DEVICE: Video vs Direct Laryngoscopy for intubating critically ill adults

DEVICE trial

Conclusion: Video laryngoscopy results in higher rates of first-pass success when intubating critically ill adults in an Emergency Department or ICU

  • The DEVICE trial seeks to answer the question of whether to choose VL or DL when intubating adults within the Emergency Department or ICU
  • Failure to intubate the trachea on the first attempt occurs in 20 to 30% of tracheal intubations performed in the emergency department or intensive care unit (ICU) and is associated with an increased risk of life-threatening complications
  • Several single-center trials and a moderate-sized multicenter trial have been conducted to compare the outcomes when VL vs DL is used, and these trials showed differing results, including better outcomes with a VL, better outcomes with DL, and no significant differences in outcomes between the two types
  • One major issue has been that most prior studies have been either retrospective observational or prospective studies randomised according to a factor other than blade type
  • This was a large, multicenter, unblinded, prospective randomised trial from 7 EDs and 10 ICUs across the United States enrolling patients 18 yrs or older undergoing endotracheal intubation
    • Those who were pregnant, prisoners, had an immediate need for tracheal intubation that precluded randomisation, or had a clinician-determined need for a particular device choice on first attempt were excluded
  • The primary outcome was successful intubation on the first attempt, defined as the placement of an ETT in the trachea with a single insertion of a laryngoscope blade (+/- bougie) and ETT into the mouth
    • The secondary outcome was a composite of severe hypoxemia, hypotension, need for vasopressors, cardiac arrest, or death within 2 minutes after the procedure
  • 1947 patients were assessed for eligibility, of whom 1420 (72.9%) were enrolled
    • 3 were subsequently identified as prisoners and therefore excluded
  • Patient characteristics were similar across groups, with a mean age of approximately 55 years, a mean BMI of 26.5 kg/m2
    • 70% of intubations occurring in the ED
      • Median number of previous intubations performed: 50 vs 50
      • Resident intubators: 73% vs 71%
    • Altered mental status or pneumonia being the primary indications for intubation in most cases (45% and 30%, respectively)

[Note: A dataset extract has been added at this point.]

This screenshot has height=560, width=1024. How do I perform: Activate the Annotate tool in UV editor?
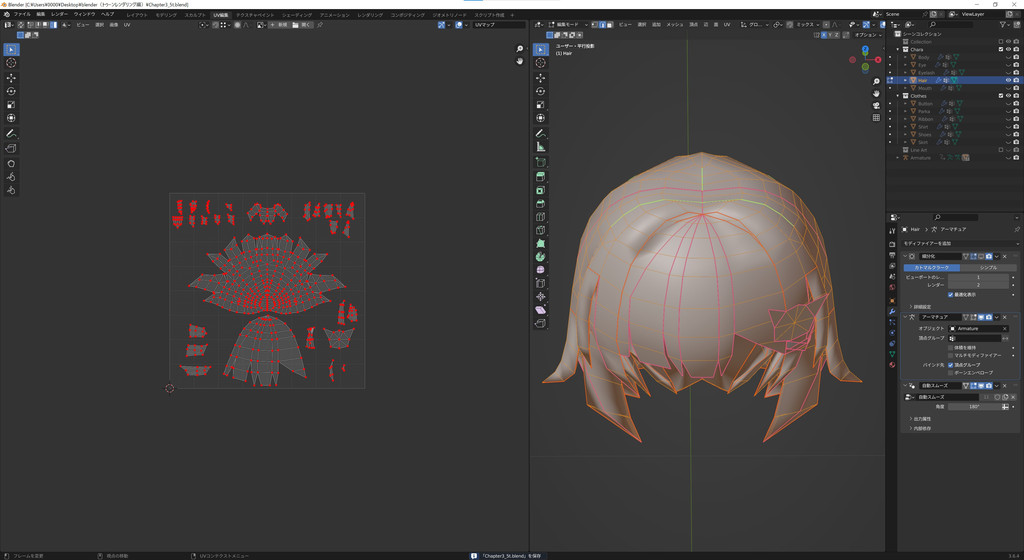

  • Protocol adherence was high VL used in 100.0% of those randomised to the VL group, while DL was used in 98.9% of the DL group
  • Results: Successful intubation on the first attempt occurred in 600 of the 705 patients (85.1%) in the VL group and in 504 of the 712 patients (70.8%) in the DL group (absolute risk difference, 14.3 percentage points; 95% CI, 9.9 to 18.7; P<0.001) 

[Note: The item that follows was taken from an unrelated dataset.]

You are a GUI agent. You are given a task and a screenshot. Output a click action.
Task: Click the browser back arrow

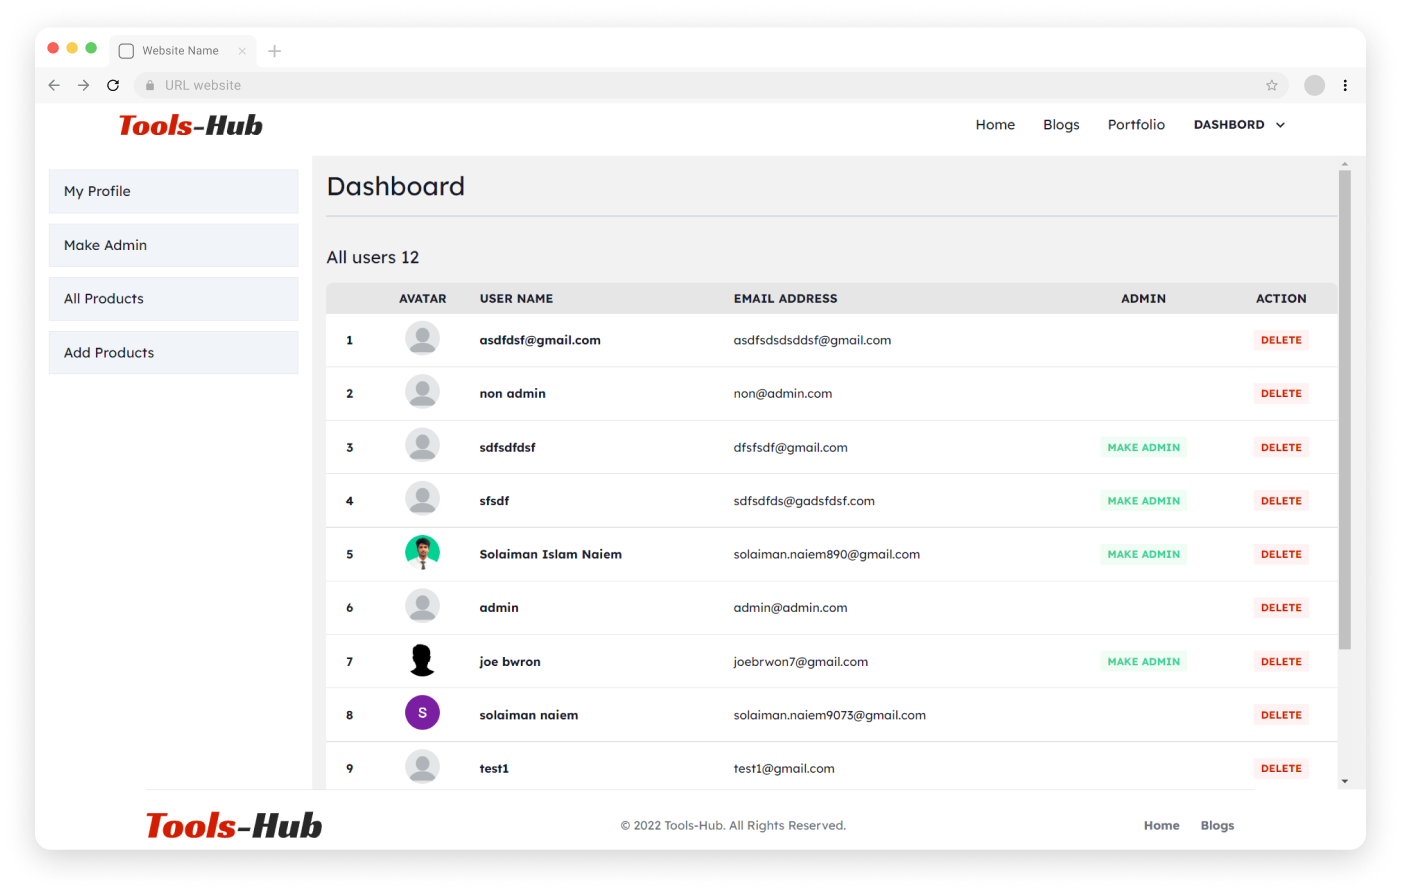pos(54,86)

    • A Grade 1 view (Cormack-Lehane) was reported in 76.3% of the VL group vs 44.7% of the DL group (absolute risk difference, 31.6 percentage points; 95% confidence interval [CI], 26.7 to 36.6)

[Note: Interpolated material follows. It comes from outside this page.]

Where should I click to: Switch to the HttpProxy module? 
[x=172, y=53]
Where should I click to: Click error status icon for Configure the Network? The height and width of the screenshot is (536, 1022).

    • There was no significant difference in the composite secondary outcome between groups
    • The study was stopped early with these results following a planned interim analysis
  • Strengths:
    • Very well done RCT with robust study design
    • Multicentre study that increases external validity
    • Reflective of real work practise with decision of blade type (standard geometry vs hyperangulated) left up to treating clinician
  • Limitations:
    • Relative inexperience group of intubators limits generalisability to more experienced clinicians, supported by the fact that the between group difference decreased to 5.9% among operators with >100 prior intubations (still favouring VL)
    • There was a high baseline usage of VL compared to DL which may have affected performance in the DL group due to unfamiliarity with the device

Reference: Prekker ME, Driver BE, Trent SA, et al. Video versus Direct Laryngoscopy for Tracheal Intubation of Critically Ill Adults. N Engl J Med. 2023 Aug 3;389(5):418-429.